Today was my first day back to work. It was a little easier since Hubby is taking care of the girls during the day, but it was still very hard. I did not want to leave to go to work! On my way out the door, I started crying. I didn't know I was going to cry- I hadn't even thought about it, so it took me by surprise. It was a lot harder than I thought. It was also difficult because I am attending professional development this week so today was mostly just sitting and listening. It's hard to go from being active with the babies to doing nothing but sitting and listening. And thinking about your babies!
I called hubby a couple times and everything went great for him. The girls got a little fussy in the afternoon and they didn't really take their afternoon nap, so they were very fussy for me. I did get them down to sleep early, but they are still stirring and crying a little here and there.

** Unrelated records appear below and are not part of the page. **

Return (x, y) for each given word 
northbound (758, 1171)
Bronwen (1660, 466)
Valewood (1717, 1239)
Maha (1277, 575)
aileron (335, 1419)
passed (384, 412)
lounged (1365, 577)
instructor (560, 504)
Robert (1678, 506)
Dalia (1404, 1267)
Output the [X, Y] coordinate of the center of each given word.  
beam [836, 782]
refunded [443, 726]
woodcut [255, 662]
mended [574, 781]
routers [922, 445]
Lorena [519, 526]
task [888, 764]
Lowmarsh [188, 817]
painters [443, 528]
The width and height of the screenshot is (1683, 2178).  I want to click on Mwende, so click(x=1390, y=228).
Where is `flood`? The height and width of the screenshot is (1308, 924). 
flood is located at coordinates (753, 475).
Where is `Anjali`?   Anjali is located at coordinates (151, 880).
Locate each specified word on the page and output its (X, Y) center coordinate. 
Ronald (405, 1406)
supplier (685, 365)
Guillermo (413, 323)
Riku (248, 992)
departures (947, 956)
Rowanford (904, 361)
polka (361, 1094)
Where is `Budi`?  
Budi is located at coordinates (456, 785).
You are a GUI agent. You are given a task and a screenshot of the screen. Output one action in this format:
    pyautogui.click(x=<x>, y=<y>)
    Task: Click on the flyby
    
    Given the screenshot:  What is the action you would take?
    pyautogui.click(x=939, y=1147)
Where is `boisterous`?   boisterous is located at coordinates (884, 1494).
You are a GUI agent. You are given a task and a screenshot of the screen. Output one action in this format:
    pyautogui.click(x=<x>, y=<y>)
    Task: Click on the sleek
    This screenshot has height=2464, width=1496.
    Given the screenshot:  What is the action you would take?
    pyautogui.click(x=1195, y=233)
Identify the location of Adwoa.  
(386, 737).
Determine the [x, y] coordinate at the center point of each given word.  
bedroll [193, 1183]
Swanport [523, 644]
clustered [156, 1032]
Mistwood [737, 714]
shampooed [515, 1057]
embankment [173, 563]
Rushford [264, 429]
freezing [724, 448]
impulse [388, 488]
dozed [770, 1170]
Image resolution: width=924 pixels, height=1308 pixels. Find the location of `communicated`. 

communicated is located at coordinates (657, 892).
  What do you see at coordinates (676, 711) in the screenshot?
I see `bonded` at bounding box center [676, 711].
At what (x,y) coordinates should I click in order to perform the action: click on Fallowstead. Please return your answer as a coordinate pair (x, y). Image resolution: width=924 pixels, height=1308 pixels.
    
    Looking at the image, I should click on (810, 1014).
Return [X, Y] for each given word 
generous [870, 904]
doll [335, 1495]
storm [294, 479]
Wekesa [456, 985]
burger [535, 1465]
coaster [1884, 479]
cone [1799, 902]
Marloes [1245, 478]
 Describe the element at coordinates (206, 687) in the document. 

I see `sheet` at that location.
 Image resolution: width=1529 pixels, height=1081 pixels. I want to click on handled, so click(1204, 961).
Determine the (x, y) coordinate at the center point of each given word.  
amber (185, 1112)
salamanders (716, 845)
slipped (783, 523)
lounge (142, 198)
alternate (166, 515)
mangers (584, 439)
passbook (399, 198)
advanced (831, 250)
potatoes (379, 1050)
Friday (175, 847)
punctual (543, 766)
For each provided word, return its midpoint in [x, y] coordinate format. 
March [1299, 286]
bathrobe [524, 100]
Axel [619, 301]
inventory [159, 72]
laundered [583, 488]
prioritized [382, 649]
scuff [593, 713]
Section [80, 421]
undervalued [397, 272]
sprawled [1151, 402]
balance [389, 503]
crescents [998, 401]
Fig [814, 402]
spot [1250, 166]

I can't believe how much I missed them! It was the best coming home and seeing Sofia give me this HUGE smile! It melted my heart. I wish I could stay at home or at least just work part time. That would be nice.
It was strange going back because part of me liked the adult interaction, and I really do like what I do, so that part was nice, but another large part of me just wanted to go home and cuddle with my girls. It was a strange feeling for me since I am a first time mom. I imagine most first time moms feel something like this, if they like their job. I think I'll be able to find a good balance, but it is just a strange feeling. It's almost like there are two of me now. The "mom" me, and the "education" me. I guess before the girls it was just the "work" me. Once I find a good balance I think it will be good, but it is very hard right now. I can't believe how much I missed them!
I also fed the girls sweet potatoes today. Sofia did better with them. She seemed to like them! She did push some out, but then would suck on the spoon. Maya ate it up, though she looked a little confused at the taste.